Exercise passage

------------------------------------------------------------

Narrator Victor Bevine Must Have Been a Succubus in Previous Life
Passage to Dawn by R.A. Salvatore
(Legend of Drizzt #10, Legacy of the Drow #4)
Narrated by Victor Bevine
Genre: Fantasy / Adventure
Passage to Dawn starts out with Drizzt and Cattibrie on a ship six years after the previous novel, Siege of Darkness (book 9). Victor Bevine conveys soulfully Drizzt’s sense of wonder at the vastness of the world as he looks out into the sea. With Bevine’s narration, listening to Passage to Dawn by R.A. Salvatore was a captivating experience.
Victor Bevine’s Narration of Passage to Dawn by R.A. Salvatore
Bevine’s voices for the characters are fun. I love the voices for Cattibrie, the succubus, and that hag on the island. I giggled when he impersonated the succubus torturing Errtu’s prisoner at the beginning as she purred, “Do not, my lover.” If I ever become a succubus, whether by radioactive poisoning or by a lot of plastic surgery, I’d want my voice to drip with that much seductive juice.
Bevine is a master of the inflection of the voice. I think he has successfully layered additional nuance and meanings to the novel by making the characters and their lines come alive. Drizzt’s voice is also great. When I read the books in this series with my eyeballs, I always connected deeply with Drizzt’s thoughtful memoirs at the beginning of each section. When listening to Bevine’s narration of Drizzt’s thoughts, I felt that same level of connection with the character, if not more.

------------------------------------------------------------

Supplied data
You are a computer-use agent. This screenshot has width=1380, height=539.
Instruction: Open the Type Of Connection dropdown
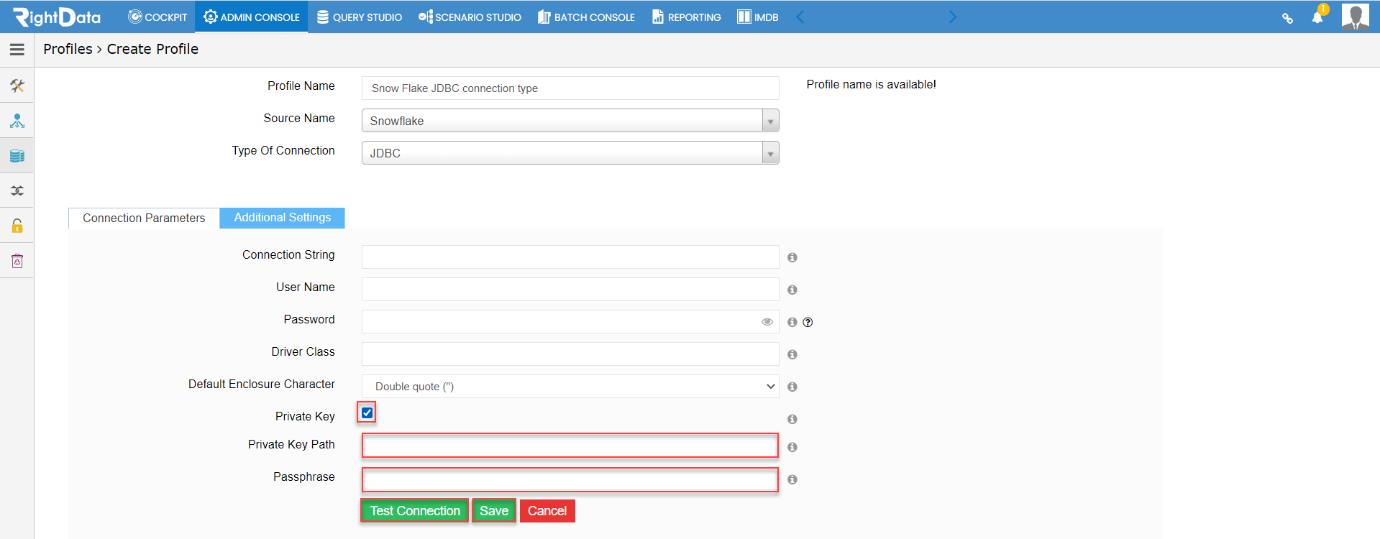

------------------------------------------------------------

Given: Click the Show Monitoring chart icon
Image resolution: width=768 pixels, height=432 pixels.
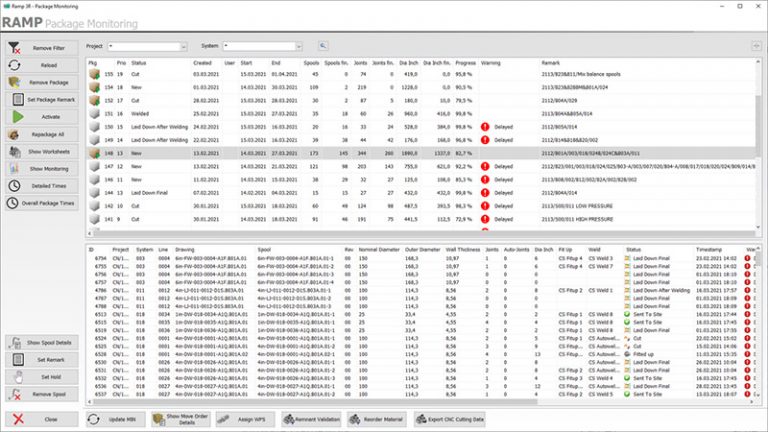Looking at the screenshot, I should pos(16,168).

------------------------------------------------------------

Work to complete
• 1. Decide whether each statement below agrees with the audiobook review. Answer yes or no for each, and quote the deciding words of the review exactly.
(a) Passage to Dawn begins six years after the events of Siege of Darkness.
(b) The reviewer had only ever listened to this series and never read it.
(c) The reviewer found Bevine's voice for Drizzt disappointing.
• 2. Write out the part of the audiobook review from "Narrator Victor Bevine" up to and including "a captivating experience.", word for word.

Answers by item number
• 1.
(a) Yes: "Passage to Dawn starts out with Drizzt and Cattibrie on a ship six years after the previous novel, Siege of Darkness (book 9)."
(b) No: "When I read the books in this series with my eyeballs, I always connected deeply with Drizzt’s thoughtful memoirs at the beginning of each section."
(c) No: "Drizzt’s voice is also great."

• 2.
Narrator Victor Bevine Must Have Been a Succubus in Previous Life
Passage to Dawn by R.A. Salvatore
(Legend of Drizzt #10, Legacy of the Drow #4)
Narrated by Victor Bevine
Genre: Fantasy / Adventure
Passage to Dawn starts out with Drizzt and Cattibrie on a ship six years after the previous novel, Siege of Darkness (book 9). Victor Bevine conveys soulfully Drizzt’s sense of wonder at the vastness of the world as he looks out into the sea. With Bevine’s narration, listening to Passage to Dawn by R.A. Salvatore was a captivating experience.